张昭华道:“不是他俩像,是他俩都像皇上。”
椿哥儿在高煦怀里不一会儿就要下来,高煦偏偏不叫他下来,任他左右挪腾,还踢着腿脚,就是把他箍住了——椿哥儿自然越发闹了起来,似乎也发了脾气,嗷嗷叫着咬住了高煦手臂上的一块肉。
张昭华吓得一哆嗦,“高煦,你快将他放下来罢!”
她说着又要去扒像个牛犊子似的椿哥儿:“你还不快松口,你再不松,我就打你了!”
椿哥儿扑腾了一会儿,才慢慢松了口——但是松了口就嚎起来了,张昭华见他满口是血,吓得四肢百骸都僵硬了好一会儿,但见高煦胳膊上虽然是咬伤了,但是只留了一点点血,而血都是从椿哥儿嘴里流出来的,因为他的牙齿崩掉了一颗。
椿哥儿咬人不成,自己的奶牙崩掉了一颗,让张昭华又气又笑,检查他的牙齿没什么问题,那乳牙本来就是松了,才放下心来。

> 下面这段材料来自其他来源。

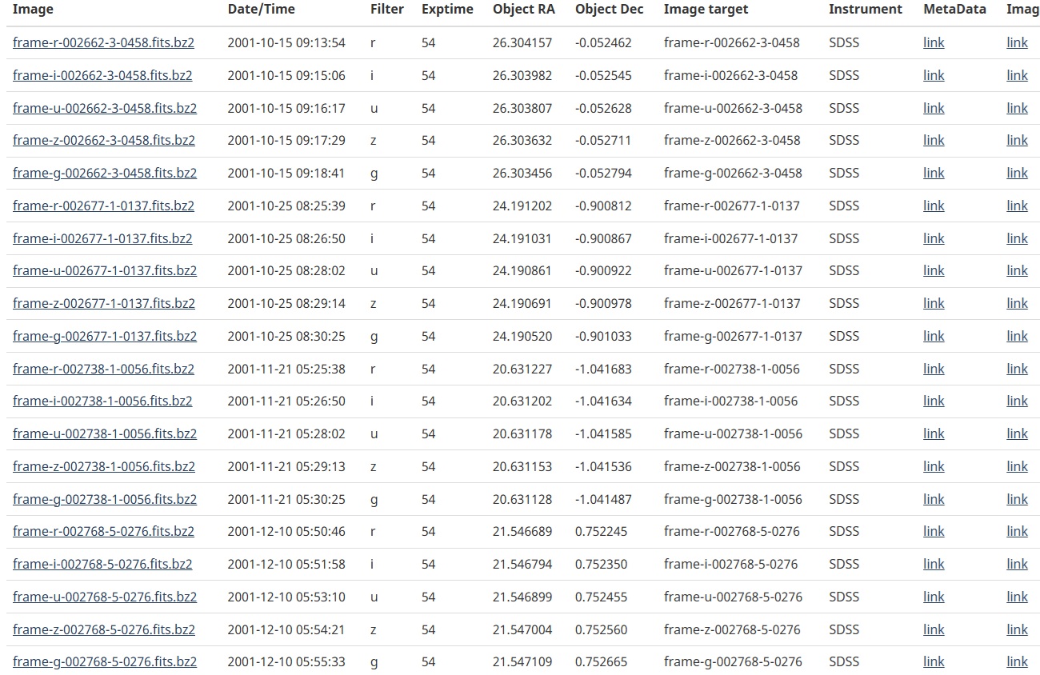
Task: Open MetaData link for frame-r-002662-3-0458
Action: [x=933, y=42]
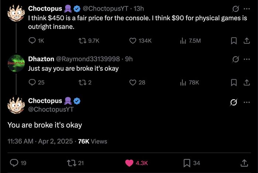
Task: Open the @ChoctopusYT profile handle link
Action: pyautogui.click(x=51, y=109)
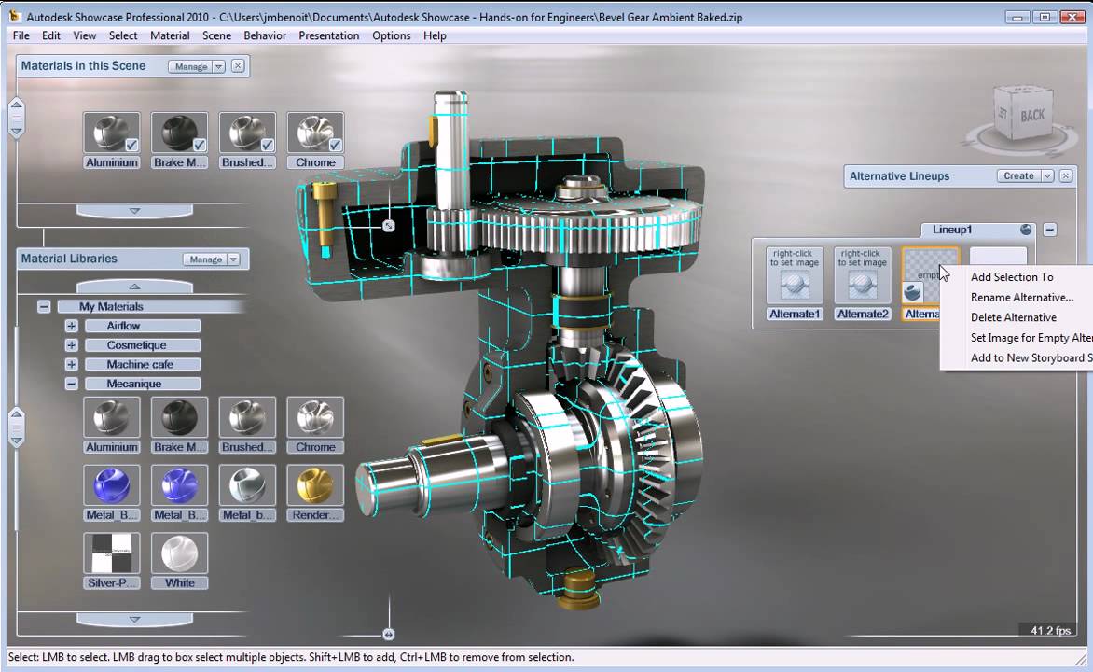Viewport: 1093px width, 672px height.
Task: Click the sphere icon on Lineup1 header
Action: pos(1026,230)
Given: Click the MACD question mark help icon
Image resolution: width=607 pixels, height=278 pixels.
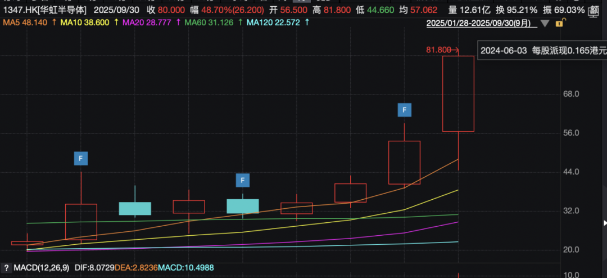Looking at the screenshot, I should [x=7, y=268].
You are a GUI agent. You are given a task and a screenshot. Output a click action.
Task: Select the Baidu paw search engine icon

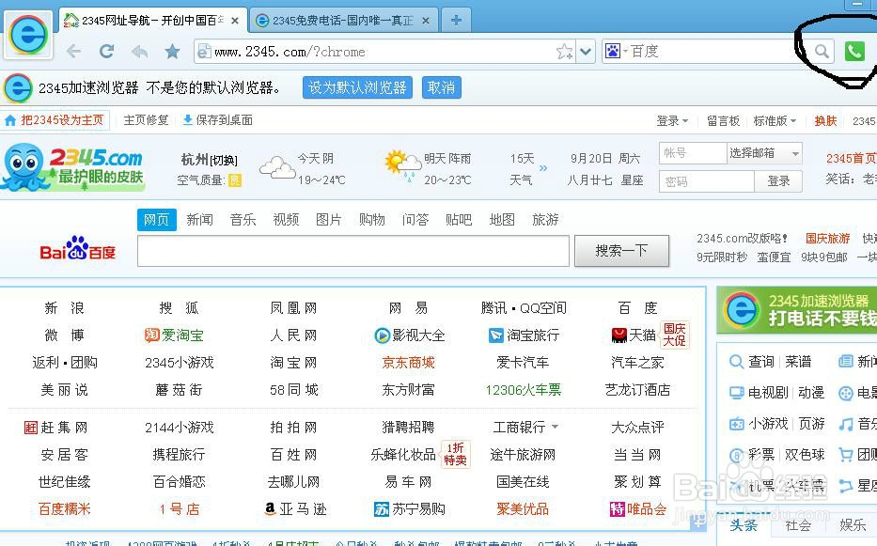click(x=613, y=51)
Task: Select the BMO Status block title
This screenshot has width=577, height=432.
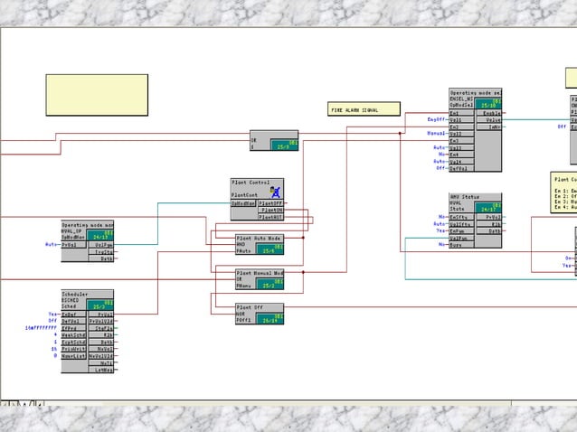Action: tap(464, 196)

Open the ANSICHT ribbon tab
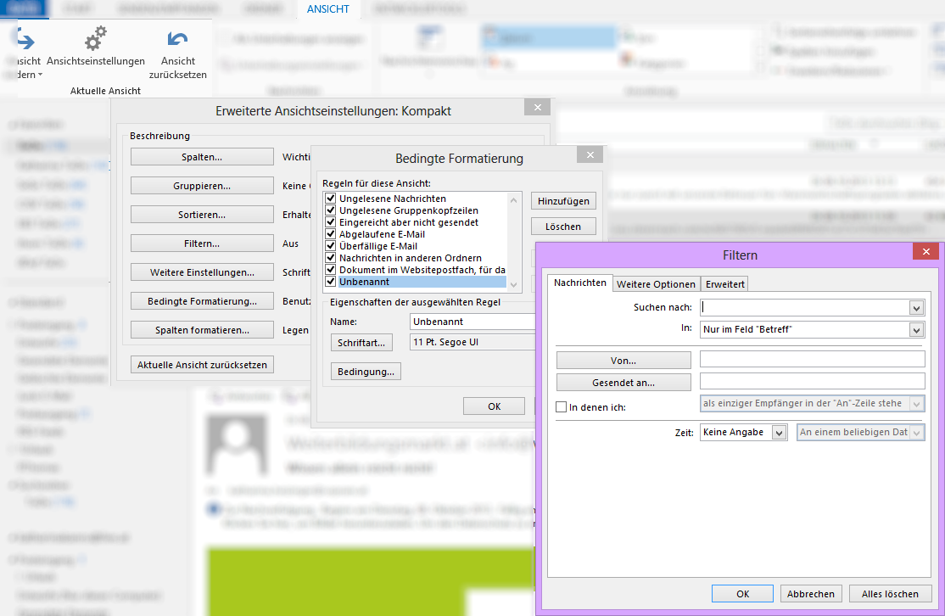(x=328, y=9)

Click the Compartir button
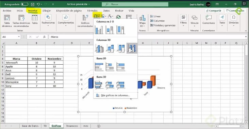pyautogui.click(x=214, y=11)
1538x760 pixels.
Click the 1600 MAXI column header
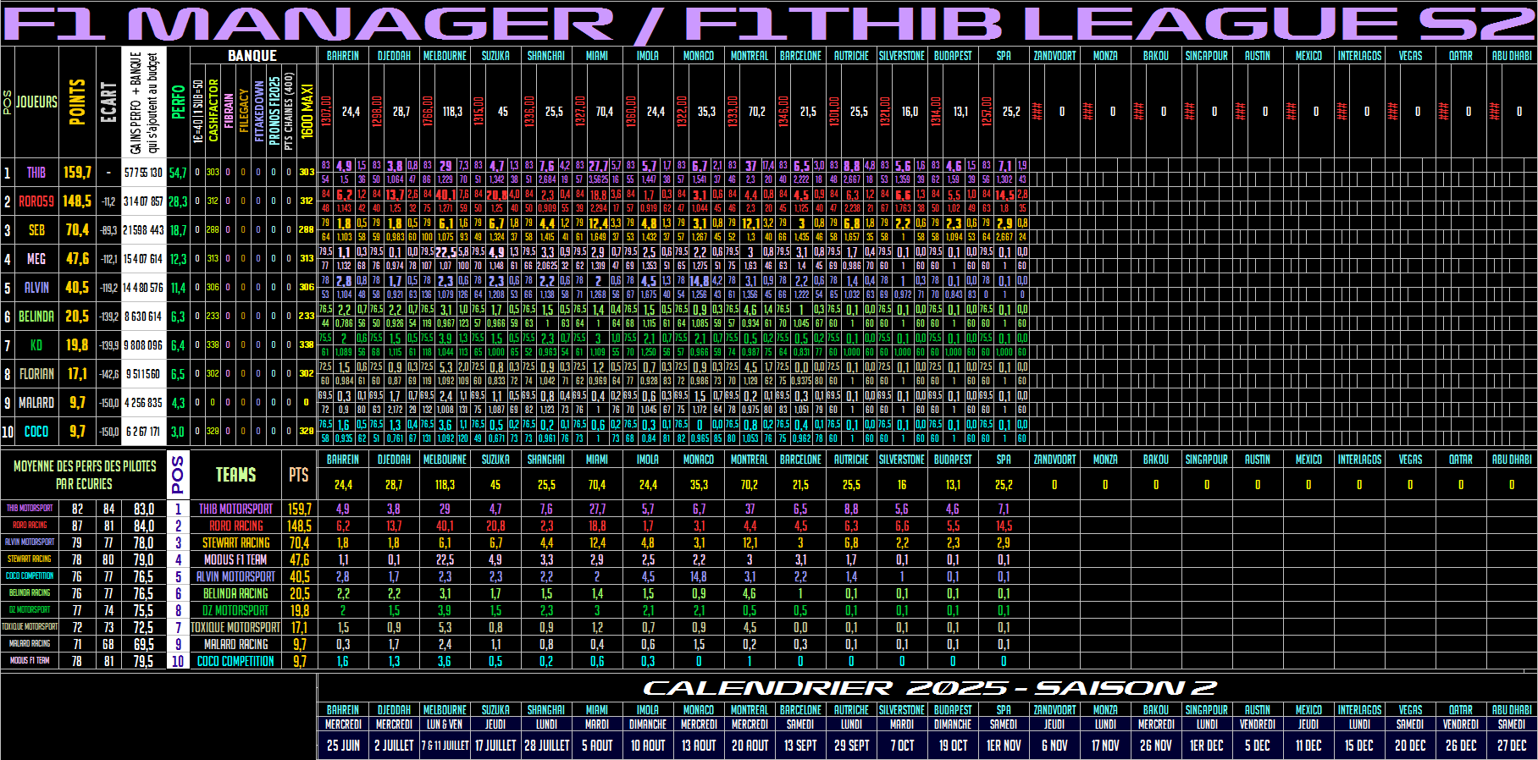click(307, 110)
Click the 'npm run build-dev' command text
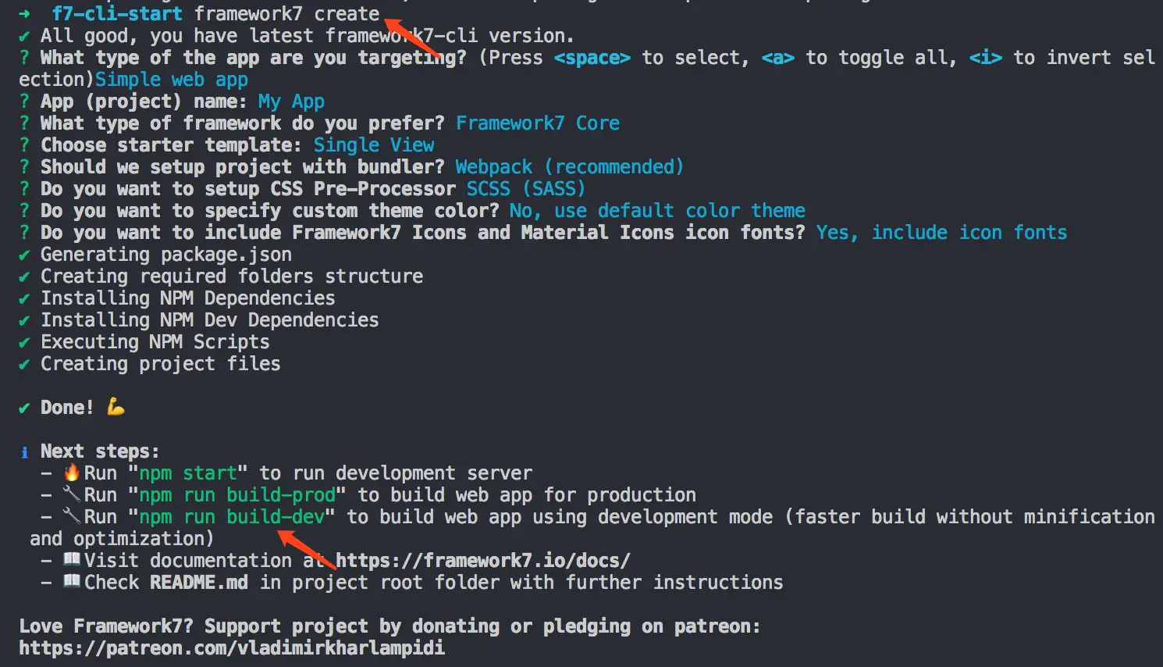Image resolution: width=1163 pixels, height=667 pixels. click(231, 517)
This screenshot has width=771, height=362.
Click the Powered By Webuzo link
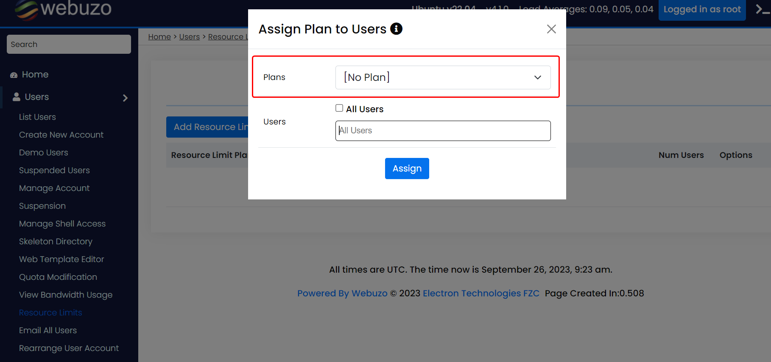tap(342, 293)
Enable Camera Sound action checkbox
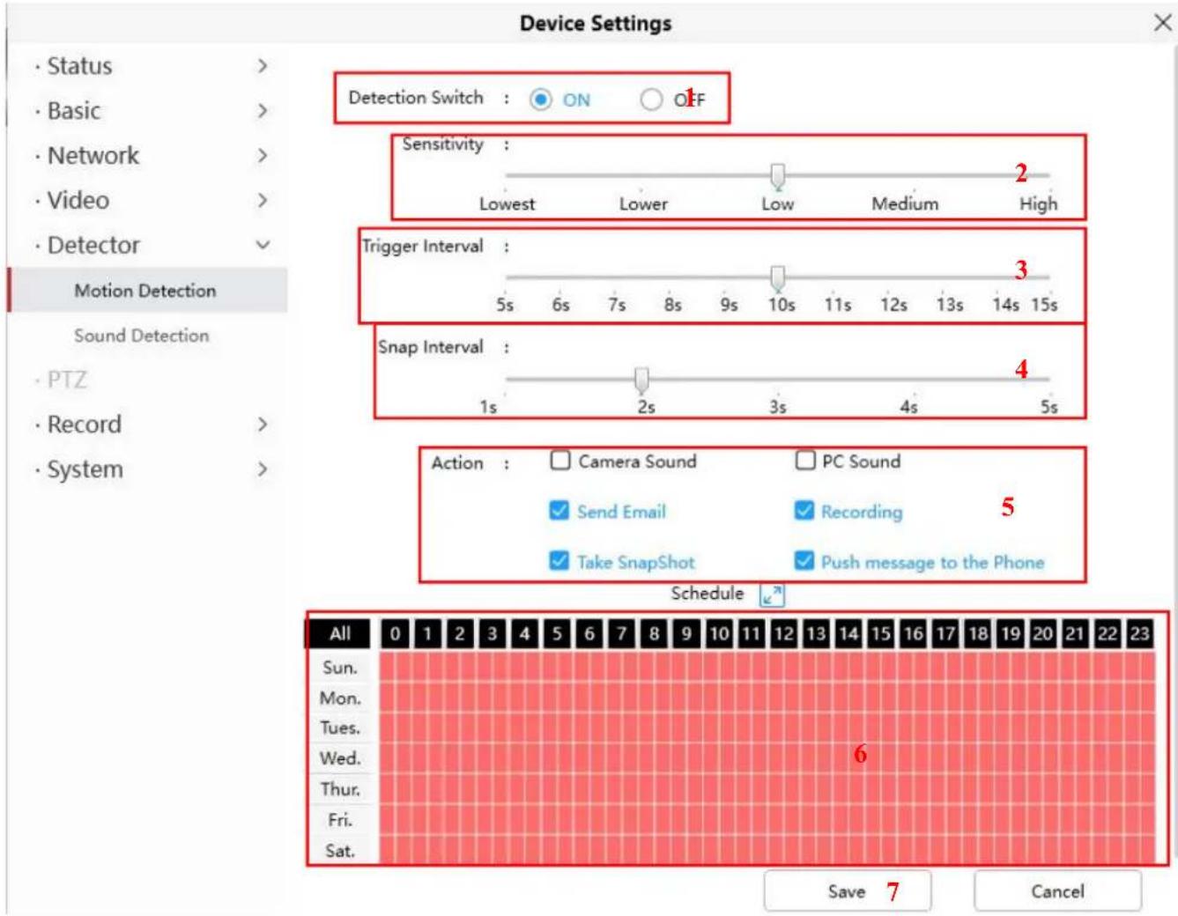Screen dimensions: 1178x916 tap(560, 461)
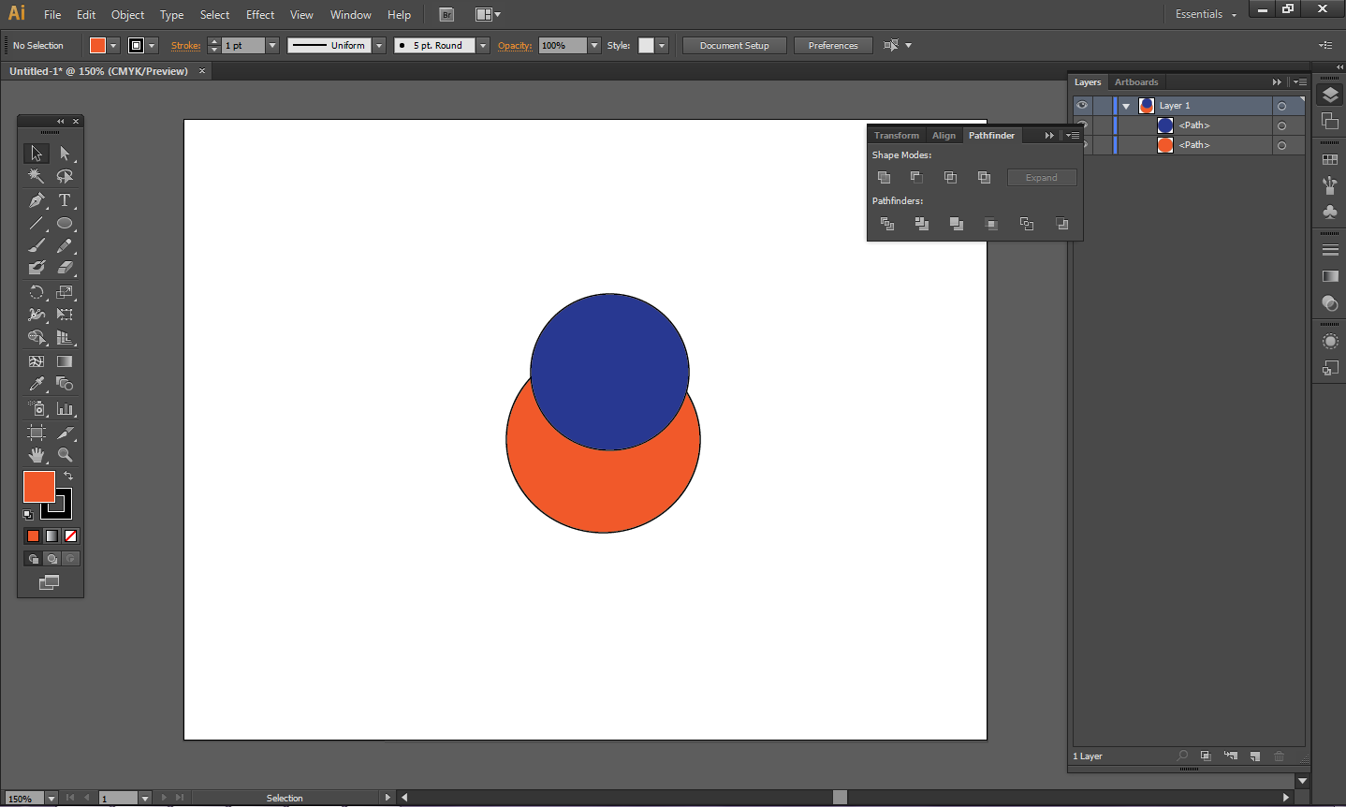Open the Opacity percentage dropdown
Image resolution: width=1346 pixels, height=807 pixels.
tap(594, 45)
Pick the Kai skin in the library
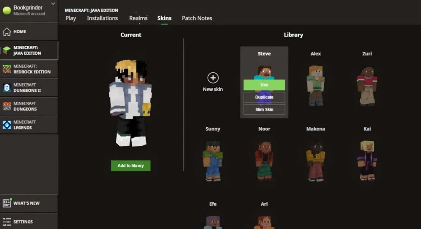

高煦是第一个能对付得了椿哥儿的人,这叫椿哥儿忘记了之前他是如何喜欢他这位二叔的,而是将他视作了敌人,笃笃地跑在了前面,一直喊着要皇爷爷给他报仇,跑了几步又返回来,拉住了张昭华和高炽的手,因为奉天殿的门槛太高,他要穿过去还是有些费劲。
高炽和张昭华一人一手牵着他,将他拖过了门槛,这似乎让椿哥儿觉得快乐,又嘻嘻哈哈地笑了起来。
而身后慢慢走进来的高煦看着眼前这一幕,眼里闪过了不知名的光来。